Cancer cells become lethal when they reproduce themselves so much that they overtake a healthy body. They have many attributes and abilities that enable this robust growth. Cancer cells can become completely invisible to the T cell arm (the adaptive side) of the immune system by changing one molecule on the surface of the cell. When the cancer cells lose this molecule - and it's the most common escape mechanism from T cell immunity that cancer cells have - the T cell system becomes ineffective. Once this change to "invisible status" is made by cancer cells to evade the T-cells, a key line of the body's defense is lost. However, the loss of the molecule that leads to T cell evasion by the cancer cell also targets the cancer cell for attack by the other arm of the immune system: the non-adaptive arm. This includes natural killer cells. Dr. Markovic's group is investigating new uses for an old discovery--a molecule discovered in the 1950s called Interferon. Once widely hailed as a promising cancer "break through" decades ago, interferon's early studies as a chemotherapy agent didn't live up to expectations. As a result, it was all but abandoned as a cancer drug. Now Markovic's research team is using Interferon in a different capacity: as a hormone, a regulator of the immune system.
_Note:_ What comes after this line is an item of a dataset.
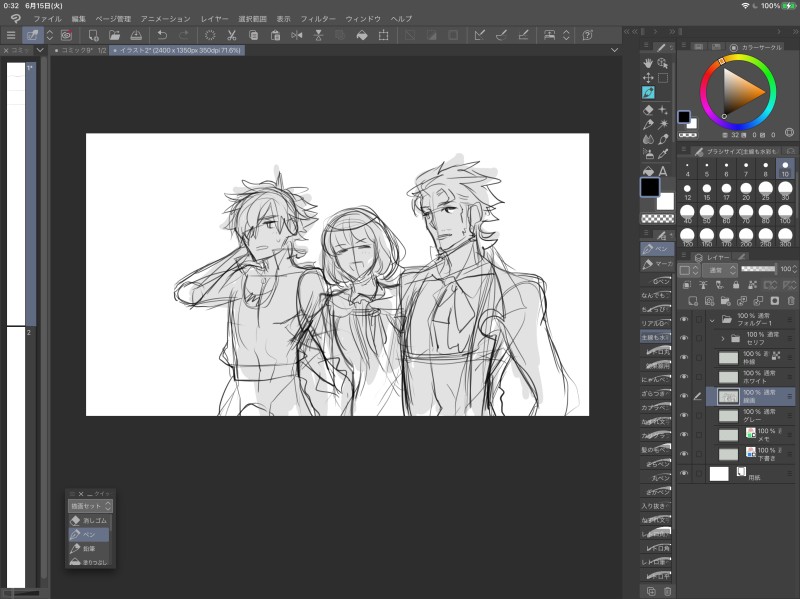Select the text tool (A icon)
The height and width of the screenshot is (599, 800).
[x=663, y=171]
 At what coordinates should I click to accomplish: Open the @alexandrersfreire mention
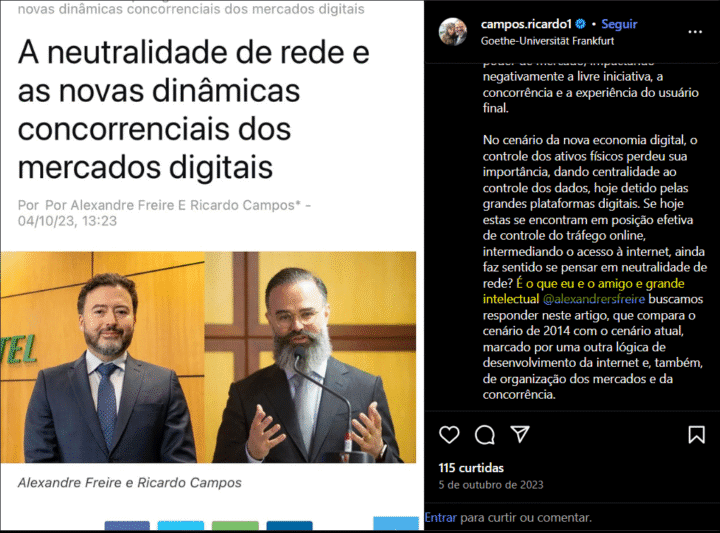tap(594, 299)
Non-Hodgkin Lymphoma Studies

Non-Hodgkin lymphoma spreads throughout the circulating lymph fluids of the body. Yet, like malignant melanoma, is an extreme kind of cancer. While effective treatments exist for this cancer, there are serious drawbacks. In those patients who suffer a recurrence, the cure rate from this second occurrence is quite low. Treatment also involves blood and marrow transplants in efforts to be able to give high doses of chemotherapy. Dr. Markovic and his colleagues are exploring a new therapy involving natural killer cells that they also study in their melanoma solid tumor work. Patients who develop a particular complication from allogeneic transplantation (the type that involves transplantation of donor, rather than the patient's own stem cells) have a lower risk of cancer recurrence than those who do not get the complication. Patients who undergo allogeneic transplantation are at risk for graft-versus-host disease (GVHD, which is when the transplanted (graft) cells recognize the patient (host) cells as foreign and attack them. As a result of developing GVHD, the introduced donor's natural killer cells are activated to kill those cancer cells that survive the chemoradiotherapy.

The researchers are developing a variant of a transplant that would is maximize cancer treatment while minimizing toxicity. This novel immunotherapy eliminates the risk of GVHD while also retaining the benefits of stem cells' regenerative powers. In addition, as a result of their work in melanoma surgery Markovic's group also observed that timing is critical. They realized that the ideal time to administer immunotherapy is one week prior to surgery. The team's most recent results from animal model studies suggest that if the dose of natural killer cells in a transplant graft is sufficient, it will lead to a cure for non-Hodgkin lymphoma in mice.